Available data: Begin

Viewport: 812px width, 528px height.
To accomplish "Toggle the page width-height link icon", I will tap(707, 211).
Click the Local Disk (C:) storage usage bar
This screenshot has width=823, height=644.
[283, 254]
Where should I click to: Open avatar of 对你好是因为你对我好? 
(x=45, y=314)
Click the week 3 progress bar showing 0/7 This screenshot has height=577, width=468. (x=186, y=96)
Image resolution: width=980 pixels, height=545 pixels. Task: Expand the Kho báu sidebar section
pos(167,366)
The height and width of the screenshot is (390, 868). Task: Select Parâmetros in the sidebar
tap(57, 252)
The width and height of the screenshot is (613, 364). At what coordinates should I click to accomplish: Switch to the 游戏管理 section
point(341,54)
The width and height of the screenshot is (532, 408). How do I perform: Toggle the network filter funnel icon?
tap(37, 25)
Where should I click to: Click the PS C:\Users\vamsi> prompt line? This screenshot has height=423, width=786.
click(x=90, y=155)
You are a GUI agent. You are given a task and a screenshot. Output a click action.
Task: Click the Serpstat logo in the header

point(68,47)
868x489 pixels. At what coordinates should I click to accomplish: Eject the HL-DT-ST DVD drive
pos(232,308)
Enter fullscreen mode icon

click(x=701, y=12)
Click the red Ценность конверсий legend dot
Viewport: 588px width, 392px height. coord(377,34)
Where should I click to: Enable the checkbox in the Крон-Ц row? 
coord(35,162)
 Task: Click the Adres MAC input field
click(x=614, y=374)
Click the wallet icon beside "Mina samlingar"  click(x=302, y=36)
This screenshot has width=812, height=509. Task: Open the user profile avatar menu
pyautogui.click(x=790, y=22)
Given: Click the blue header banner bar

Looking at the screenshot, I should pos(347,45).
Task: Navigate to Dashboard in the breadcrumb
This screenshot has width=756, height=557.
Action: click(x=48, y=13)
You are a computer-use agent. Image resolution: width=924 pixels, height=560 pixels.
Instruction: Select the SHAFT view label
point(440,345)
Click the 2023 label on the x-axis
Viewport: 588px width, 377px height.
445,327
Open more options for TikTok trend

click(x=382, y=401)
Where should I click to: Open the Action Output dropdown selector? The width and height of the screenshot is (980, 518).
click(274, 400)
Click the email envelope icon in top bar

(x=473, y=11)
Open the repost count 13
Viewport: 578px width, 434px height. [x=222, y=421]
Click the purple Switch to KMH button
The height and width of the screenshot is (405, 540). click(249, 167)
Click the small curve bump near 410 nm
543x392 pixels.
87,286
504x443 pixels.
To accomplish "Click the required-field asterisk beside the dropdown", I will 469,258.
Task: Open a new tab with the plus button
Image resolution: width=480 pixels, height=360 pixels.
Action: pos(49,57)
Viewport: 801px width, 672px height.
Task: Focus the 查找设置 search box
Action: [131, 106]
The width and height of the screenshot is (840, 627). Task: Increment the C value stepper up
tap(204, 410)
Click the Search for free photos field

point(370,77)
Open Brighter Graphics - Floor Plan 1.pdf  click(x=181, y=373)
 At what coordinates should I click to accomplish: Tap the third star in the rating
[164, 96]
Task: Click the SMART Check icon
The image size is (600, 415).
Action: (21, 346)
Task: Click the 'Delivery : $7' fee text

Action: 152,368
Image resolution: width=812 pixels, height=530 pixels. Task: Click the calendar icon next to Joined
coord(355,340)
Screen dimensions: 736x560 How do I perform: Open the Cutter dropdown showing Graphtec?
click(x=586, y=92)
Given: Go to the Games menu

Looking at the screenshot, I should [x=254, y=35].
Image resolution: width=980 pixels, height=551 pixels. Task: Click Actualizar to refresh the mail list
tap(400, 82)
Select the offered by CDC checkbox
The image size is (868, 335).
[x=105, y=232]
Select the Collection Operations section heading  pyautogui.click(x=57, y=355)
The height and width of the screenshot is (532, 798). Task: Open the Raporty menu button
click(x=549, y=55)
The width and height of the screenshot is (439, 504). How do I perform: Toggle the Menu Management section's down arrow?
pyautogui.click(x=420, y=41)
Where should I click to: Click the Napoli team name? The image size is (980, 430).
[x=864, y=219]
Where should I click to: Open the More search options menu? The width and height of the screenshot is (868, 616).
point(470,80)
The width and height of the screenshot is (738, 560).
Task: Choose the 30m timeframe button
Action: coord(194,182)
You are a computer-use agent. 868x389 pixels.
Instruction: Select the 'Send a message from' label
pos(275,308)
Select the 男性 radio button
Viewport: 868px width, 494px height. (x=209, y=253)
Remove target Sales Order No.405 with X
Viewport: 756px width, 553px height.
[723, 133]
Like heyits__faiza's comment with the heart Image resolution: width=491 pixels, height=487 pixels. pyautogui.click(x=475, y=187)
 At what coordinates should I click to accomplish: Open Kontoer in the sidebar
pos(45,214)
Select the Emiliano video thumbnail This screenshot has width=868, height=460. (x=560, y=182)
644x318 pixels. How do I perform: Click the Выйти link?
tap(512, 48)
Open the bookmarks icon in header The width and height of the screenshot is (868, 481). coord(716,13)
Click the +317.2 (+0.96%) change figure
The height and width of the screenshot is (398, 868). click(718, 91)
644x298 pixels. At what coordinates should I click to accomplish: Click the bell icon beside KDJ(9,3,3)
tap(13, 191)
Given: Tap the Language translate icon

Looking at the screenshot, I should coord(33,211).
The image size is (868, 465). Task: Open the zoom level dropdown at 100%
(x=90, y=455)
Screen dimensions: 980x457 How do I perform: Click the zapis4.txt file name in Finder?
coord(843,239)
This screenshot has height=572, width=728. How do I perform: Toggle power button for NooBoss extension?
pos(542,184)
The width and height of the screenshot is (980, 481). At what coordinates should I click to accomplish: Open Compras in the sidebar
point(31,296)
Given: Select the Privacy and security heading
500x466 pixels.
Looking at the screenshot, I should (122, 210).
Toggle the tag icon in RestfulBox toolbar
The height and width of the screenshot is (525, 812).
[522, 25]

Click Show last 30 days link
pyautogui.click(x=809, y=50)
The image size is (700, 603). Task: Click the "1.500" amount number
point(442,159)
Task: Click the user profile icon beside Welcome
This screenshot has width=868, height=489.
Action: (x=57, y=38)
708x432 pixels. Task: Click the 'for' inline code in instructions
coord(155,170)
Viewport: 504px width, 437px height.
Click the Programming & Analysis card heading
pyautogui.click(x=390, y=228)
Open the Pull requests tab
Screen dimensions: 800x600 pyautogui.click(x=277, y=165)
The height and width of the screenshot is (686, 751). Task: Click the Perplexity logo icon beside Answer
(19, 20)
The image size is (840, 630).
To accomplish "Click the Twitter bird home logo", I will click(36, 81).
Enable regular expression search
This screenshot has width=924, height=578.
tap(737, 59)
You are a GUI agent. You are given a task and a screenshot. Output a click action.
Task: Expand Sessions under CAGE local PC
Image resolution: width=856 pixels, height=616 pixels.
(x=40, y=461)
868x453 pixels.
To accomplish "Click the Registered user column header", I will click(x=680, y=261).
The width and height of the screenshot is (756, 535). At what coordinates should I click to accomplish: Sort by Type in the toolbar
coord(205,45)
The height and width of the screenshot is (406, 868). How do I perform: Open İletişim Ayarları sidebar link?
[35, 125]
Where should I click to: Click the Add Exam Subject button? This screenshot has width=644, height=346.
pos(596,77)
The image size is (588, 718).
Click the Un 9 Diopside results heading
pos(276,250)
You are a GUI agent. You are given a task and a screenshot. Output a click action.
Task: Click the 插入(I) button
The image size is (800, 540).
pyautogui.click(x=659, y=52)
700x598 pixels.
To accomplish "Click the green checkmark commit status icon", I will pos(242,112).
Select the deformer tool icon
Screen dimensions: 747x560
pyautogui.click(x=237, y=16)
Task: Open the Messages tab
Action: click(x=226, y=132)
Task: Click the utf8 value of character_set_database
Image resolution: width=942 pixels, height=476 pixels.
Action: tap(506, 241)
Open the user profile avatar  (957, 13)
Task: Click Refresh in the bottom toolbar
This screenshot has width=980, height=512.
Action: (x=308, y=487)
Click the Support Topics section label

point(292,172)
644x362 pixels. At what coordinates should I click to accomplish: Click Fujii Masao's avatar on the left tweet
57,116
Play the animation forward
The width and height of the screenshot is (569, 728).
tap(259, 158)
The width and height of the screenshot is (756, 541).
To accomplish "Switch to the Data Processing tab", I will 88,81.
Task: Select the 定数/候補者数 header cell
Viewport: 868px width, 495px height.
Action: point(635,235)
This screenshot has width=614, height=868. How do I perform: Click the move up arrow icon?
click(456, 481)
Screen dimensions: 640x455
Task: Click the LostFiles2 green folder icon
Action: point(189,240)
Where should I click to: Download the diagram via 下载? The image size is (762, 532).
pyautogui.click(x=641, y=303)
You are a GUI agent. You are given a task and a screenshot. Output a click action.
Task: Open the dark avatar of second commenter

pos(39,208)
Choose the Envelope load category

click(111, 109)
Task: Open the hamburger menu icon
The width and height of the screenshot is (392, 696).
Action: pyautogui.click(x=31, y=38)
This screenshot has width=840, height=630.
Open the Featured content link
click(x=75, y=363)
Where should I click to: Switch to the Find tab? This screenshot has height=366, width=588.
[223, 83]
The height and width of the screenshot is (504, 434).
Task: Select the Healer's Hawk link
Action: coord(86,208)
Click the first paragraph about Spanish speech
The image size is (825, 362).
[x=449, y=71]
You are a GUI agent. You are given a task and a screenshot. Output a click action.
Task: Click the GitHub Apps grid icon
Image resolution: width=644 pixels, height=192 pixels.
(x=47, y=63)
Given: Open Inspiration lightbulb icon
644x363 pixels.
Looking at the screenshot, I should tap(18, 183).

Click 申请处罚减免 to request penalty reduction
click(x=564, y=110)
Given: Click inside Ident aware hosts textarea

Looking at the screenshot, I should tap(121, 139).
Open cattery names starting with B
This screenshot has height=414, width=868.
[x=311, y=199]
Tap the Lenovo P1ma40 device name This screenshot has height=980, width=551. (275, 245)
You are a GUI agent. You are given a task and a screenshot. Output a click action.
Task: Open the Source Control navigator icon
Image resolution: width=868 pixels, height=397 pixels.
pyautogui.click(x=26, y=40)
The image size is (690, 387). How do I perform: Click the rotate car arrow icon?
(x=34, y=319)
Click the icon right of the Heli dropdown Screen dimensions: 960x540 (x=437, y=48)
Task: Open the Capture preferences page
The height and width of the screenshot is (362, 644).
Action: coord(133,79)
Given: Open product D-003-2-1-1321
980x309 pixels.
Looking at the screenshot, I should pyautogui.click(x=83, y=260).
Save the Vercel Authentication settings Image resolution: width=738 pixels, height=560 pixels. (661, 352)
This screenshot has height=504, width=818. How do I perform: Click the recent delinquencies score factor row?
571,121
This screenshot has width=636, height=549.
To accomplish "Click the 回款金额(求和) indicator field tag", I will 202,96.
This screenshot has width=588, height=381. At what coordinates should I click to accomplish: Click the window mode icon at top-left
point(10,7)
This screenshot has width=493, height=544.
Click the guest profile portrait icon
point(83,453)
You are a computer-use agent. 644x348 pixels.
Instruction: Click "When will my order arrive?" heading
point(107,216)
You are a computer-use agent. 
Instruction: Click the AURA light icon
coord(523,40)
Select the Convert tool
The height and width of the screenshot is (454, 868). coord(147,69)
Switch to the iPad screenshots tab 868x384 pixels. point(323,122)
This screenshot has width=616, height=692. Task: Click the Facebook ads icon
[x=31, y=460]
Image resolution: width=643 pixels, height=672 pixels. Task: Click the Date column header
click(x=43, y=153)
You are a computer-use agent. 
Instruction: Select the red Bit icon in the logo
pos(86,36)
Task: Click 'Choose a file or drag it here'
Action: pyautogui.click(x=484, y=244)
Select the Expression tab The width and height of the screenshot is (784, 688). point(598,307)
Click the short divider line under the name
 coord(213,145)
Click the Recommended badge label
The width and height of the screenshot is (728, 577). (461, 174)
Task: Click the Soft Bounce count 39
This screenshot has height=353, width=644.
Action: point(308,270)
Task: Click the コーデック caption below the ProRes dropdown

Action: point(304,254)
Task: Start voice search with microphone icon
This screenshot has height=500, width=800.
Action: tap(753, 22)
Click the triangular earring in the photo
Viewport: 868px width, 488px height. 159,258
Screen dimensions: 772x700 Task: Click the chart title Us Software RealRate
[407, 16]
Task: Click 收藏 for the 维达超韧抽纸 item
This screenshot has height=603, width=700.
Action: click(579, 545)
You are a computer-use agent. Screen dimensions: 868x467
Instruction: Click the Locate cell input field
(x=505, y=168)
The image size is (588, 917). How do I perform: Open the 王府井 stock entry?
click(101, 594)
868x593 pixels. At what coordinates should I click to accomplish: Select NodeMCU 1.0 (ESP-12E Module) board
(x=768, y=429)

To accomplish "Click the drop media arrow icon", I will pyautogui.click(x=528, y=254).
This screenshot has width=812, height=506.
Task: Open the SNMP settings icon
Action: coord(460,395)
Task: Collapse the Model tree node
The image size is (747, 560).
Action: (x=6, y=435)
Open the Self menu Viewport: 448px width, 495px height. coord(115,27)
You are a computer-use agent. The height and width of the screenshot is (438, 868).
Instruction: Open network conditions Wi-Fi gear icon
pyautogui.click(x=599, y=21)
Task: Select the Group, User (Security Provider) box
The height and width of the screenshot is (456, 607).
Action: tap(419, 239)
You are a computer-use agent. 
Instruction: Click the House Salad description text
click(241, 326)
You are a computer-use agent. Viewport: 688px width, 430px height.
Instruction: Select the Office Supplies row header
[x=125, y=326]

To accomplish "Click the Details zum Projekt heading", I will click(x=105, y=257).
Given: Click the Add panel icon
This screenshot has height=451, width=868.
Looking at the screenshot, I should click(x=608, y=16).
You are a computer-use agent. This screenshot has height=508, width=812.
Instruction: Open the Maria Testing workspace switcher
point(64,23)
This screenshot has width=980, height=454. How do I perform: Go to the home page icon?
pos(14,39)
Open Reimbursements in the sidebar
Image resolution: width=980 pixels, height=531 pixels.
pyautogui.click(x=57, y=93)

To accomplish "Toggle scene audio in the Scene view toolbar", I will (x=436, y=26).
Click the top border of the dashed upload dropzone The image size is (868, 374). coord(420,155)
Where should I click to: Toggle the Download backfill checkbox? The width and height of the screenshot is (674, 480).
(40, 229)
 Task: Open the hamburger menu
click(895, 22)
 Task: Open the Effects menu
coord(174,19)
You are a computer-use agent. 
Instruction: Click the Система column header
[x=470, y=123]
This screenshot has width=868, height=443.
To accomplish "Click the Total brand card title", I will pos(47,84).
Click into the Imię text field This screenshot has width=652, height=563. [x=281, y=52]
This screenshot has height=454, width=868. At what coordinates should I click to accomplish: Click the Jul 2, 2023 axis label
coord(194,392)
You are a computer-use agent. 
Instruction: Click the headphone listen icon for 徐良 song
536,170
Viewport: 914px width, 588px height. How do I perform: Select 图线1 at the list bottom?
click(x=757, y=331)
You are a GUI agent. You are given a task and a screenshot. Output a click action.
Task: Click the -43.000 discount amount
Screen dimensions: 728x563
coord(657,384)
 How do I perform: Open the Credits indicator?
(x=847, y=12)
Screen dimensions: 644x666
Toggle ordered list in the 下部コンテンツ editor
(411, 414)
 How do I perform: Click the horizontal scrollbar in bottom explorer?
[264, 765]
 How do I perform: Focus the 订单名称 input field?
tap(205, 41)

Available data: End

Copy all lines of the preceding data that hold the word "with".

Task: Open a new tab with the plus button
Remove target Sales Order No.405 with X
Like heyits__faiza's comment with the heart Image resolution: width=491 pixels, height=487 pixels. pyautogui.click(x=475, y=187)
Open cattery names starting with B
Task: Start voice search with microphone icon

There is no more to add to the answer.